--- START ---
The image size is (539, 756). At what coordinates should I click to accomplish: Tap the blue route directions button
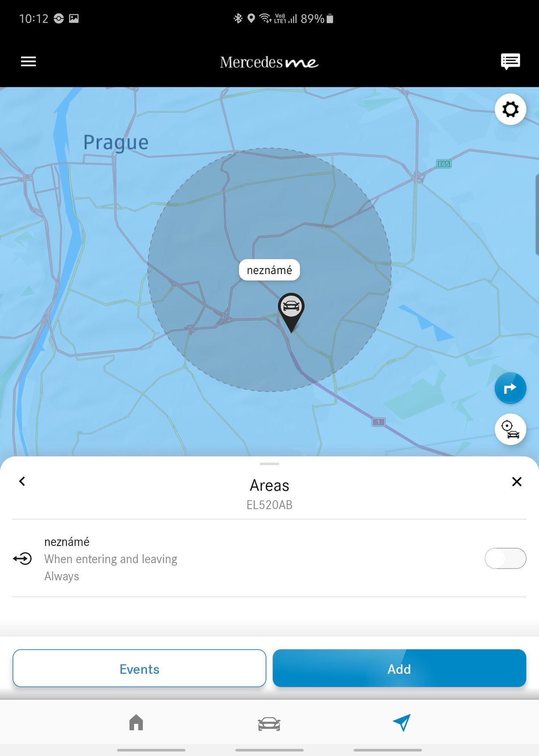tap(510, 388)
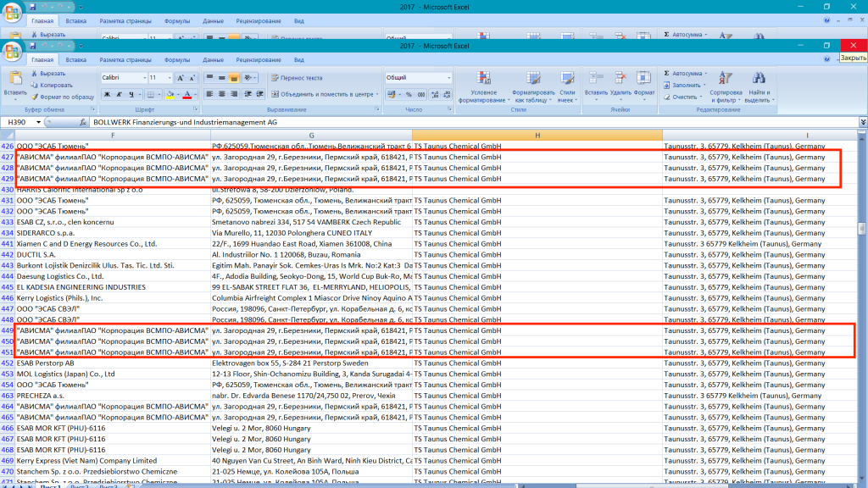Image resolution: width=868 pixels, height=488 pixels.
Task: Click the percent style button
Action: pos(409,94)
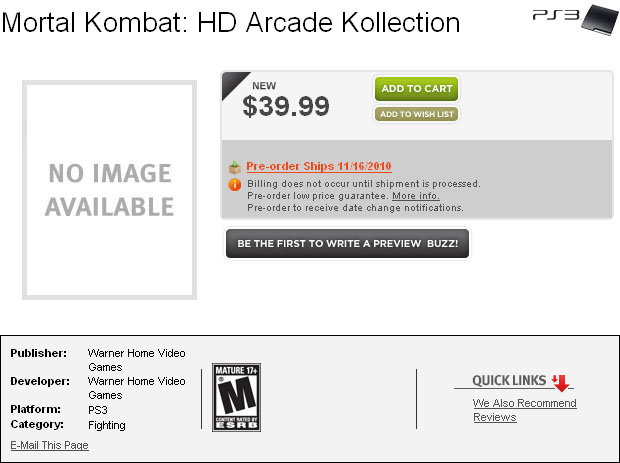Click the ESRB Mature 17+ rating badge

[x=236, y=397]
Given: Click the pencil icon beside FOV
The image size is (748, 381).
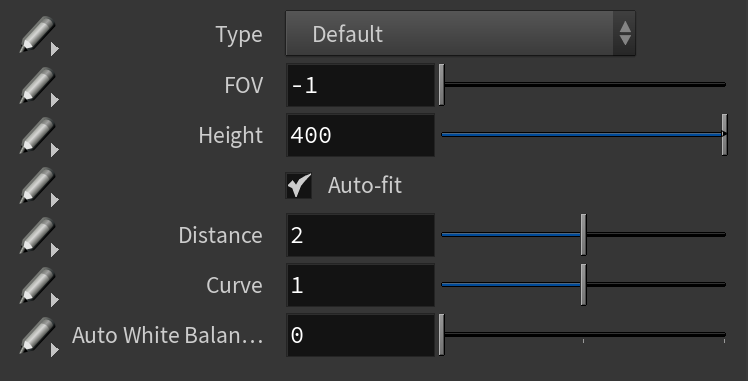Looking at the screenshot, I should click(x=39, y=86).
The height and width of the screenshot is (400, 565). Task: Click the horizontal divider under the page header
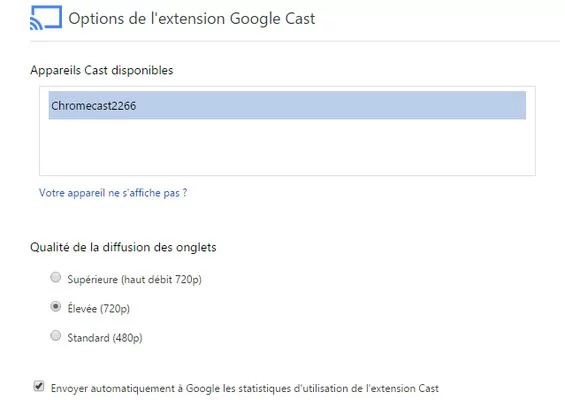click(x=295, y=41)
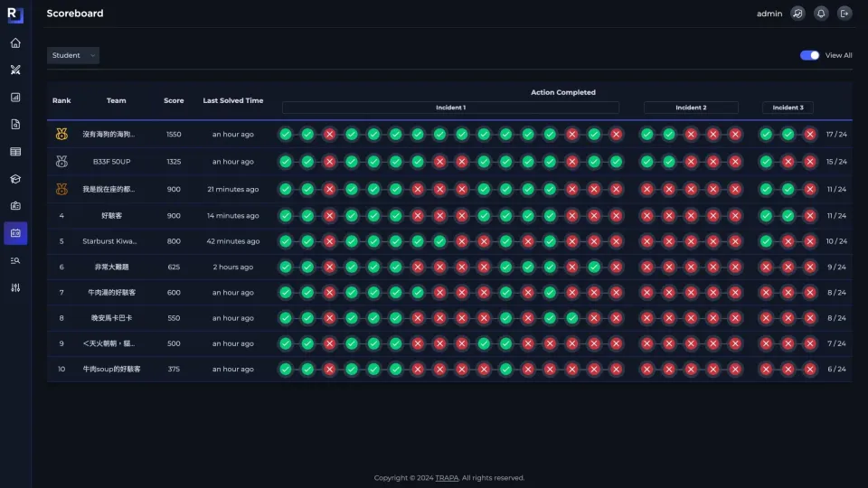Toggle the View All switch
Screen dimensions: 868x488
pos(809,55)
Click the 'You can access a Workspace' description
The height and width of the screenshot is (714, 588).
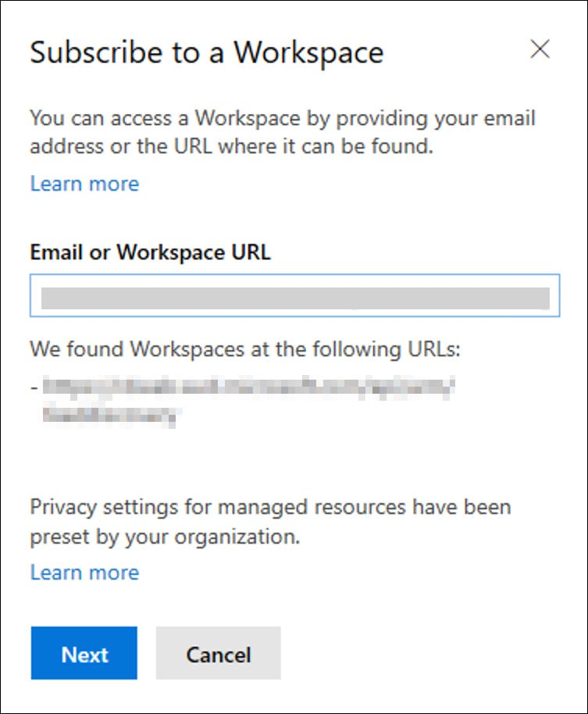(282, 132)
--- END ---
▶ _Aim of the exercise_: Every line above should be returned exactly; the pictures stay out.

▶ _Expected answer_:
The image size is (539, 756). At what coordinates should I click to accomplish: Tap the blue route directions button
tap(510, 388)
Image resolution: width=868 pixels, height=488 pixels.
Task: Click the percent style button
Action: pos(409,94)
Click the ESRB Mature 17+ rating badge

[x=236, y=397]
Given: Click the pencil icon beside FOV
The image size is (748, 381).
Looking at the screenshot, I should click(x=39, y=86).
The height and width of the screenshot is (400, 565). Task: Click the horizontal divider under the page header
click(x=295, y=41)
Toggle the View All switch
Screen dimensions: 868x488
pos(809,55)
Click the 'You can access a Workspace' description
The height and width of the screenshot is (714, 588).
(282, 132)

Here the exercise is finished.